I’ve written before on the U.S. Chamber of Commerce’s International Intellectual Property Index, which ranks the strength of countries’ intellectual property protection based on publicly available information about the IP landscape in each country. This includes laws, regulations, court decisions, academic studies, analysis from bodies like OECD, and news stories. As I mentioned in my post on the 2014 index, a fair amount of subjectivity goes into the document, which ranks the U.S. #1 and is used to promote the expansion of U.S.-style intellectual property norms.
Today I came across James Nurton’s post on the Managing IP Blog about the multinational law firm Taylor Wessing’s Global Intellectual Property index (GIPI). This comparison of countries’ IP protection ranks the U.S. at 24 out of 43 – tied with Chile and occupying a neighborhood in the list among other countries the U.S. has accused of inadequate IP protection.
The difference between the “International” and “Global” IP Indexes is based on what each measures. Not only does it account for the difference in the American ranking, it also suggests that the focus of some IP advocacy does not always reflect what people who rely on IP deem important.
The GIPI bases its rankings on
a worldwide survey of IP owners and users giving over 14,000 assessments , as weighted bearing in mind data from 50 objective sources (or ‘instrumental factors’). The latter includes published empirical data, such as the number of patent or trade mark filings and grants, the value of royalty fee payments, R&D expenditure and the origin of counterfeits as seized by customs.

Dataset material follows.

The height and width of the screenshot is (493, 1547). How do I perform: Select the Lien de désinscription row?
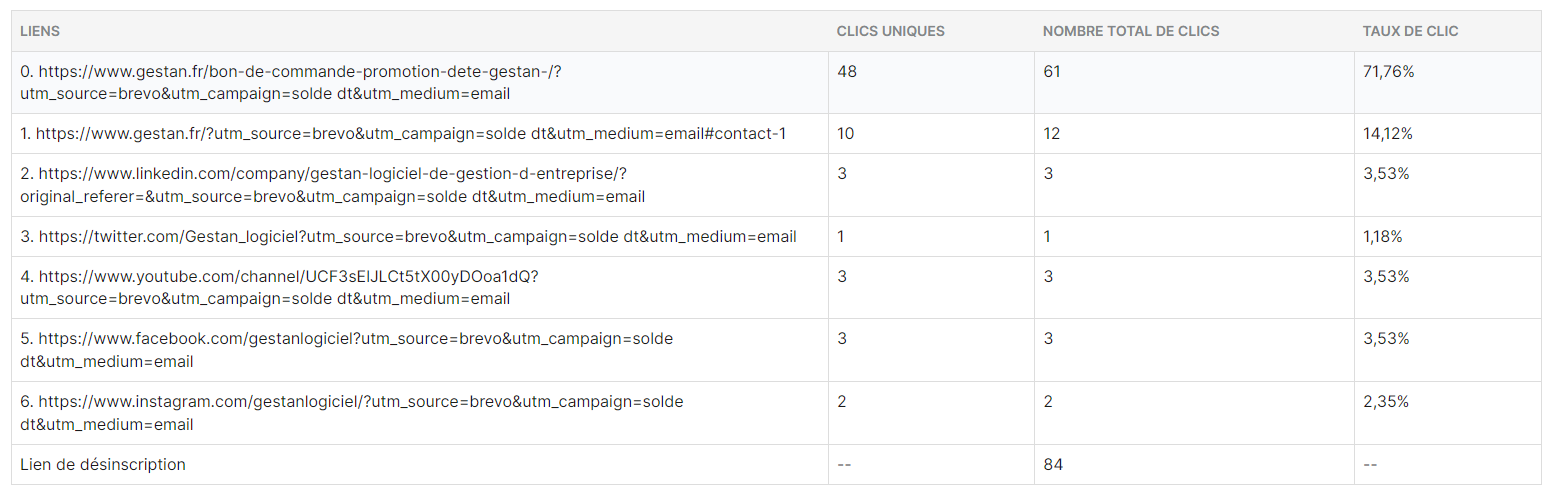click(x=103, y=464)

It is unclear from the report how the weights were applied, but at its base, the GIPI seems to be a product of the survey respondents’ views. Respondents were asked to score countries based on how well they could obtain, exploit, enforce and challenge each of the four main IP rights: patents, copyrights, trademarks, and designs. They were given the following list of ‘influencing factors’ they could use to justify their score [not to be confused with the ‘instrumental factors’ for weighting].
- Overall costs
- Competence, reputation and specialisation of judges
- Availability of competent professionals advisors
- Speed of procedures/decisions
- Consistency, reliability and ease of predicting decisions
- Strength of court remedies, including amounts of damages awarded and availability of interim/preliminary injunctions
- Adequate or insufficient body of clear IP law
- Ability or inability to recover costs from losing opponent
- Extent to which you can control timetables
- Signatory to relevant international treaties
- Presence or absence of burdensome procedure/bureaucracy
- Ability or inability to attack rights through cheaper/quicker registries rather than courts
- Judgments/decisions influential in other countries
- Renewal costs and ease of renewal
- Openness to alternative dispute resolution/mediation
- Availability of finance/venture capital
- Attractiveness of Tax Regime for IP rights
These influencing factors were based on responses to previous GIPI surveys in which respondents had been “invited… to volunteer in free text.” In other words, these are the things that previous survey takers had identified as what was important to them. They amount to a different criteria than the U.S. Chamber of Commerce’s International IP Index – one that seems less concerned with the structure of IP law and more concerned with the practical aspects of using the IP system.
Competence, reputation and specialization of judges, and the availability of competent professionals and advisors, were the most important for copyrights and patents. Overall costs were the most important factor for designs and trademarks and were the third-most important factor for copyrights, and were less important for patents. The authors also identified cost-effectiveness of enforcement as opposed to the cost of obtaining a right. Here, the United States was last for designs, second-to-last for copyrights, and third-to-last for trademarks. It was #26 for patents. Overall, it seems that the expense of the copyright, trademark, and design systems in the U.S. weighed down the U.S.’s performance significantly. (The U.S. fared better in the patent rankings, tying with France for #10.)
Unfortunately, Taylor Wessing doesn’t summarize raw survey results or describe the use of the instrumental factors to weigh them and produce a final score. There is a short blurb about the U.S. ranking on the report website, though not in the printable PDF version of the report, which notes that the copyright score fell from last year, and that rights holders “were likely to have been unsettled” by the Google Books case. However, with no published data supporting this assertion it is hard to know what to make of it:
Unlike the U.S. Chamber of Commerce, Taylor Wessing does not present correlations between its index scores and economic variables like access to capital or R&D spending. However, it does report the following:
We also invited respondents to identify which countries they see as the key growth markets over the next five years… The jurisdictions mentioned most frequently for growth were China and Japan, with India, the USA, Brazil, Vietnam and South East Asia also getting frequent mentions.”
None of these countries were in the top 10. Japan was ranked 14, but the others were all below-median. So the survey respondents expect growth where the IP landscape is less to their liking than in highly ranked countries.
One slightly unrelated note: Roy Germano and Chris Sprigman just published The U.S. Chamber of Commerce’s IP Myth in Slate. It is a good read about the correlations between the International IP Index and economic variables.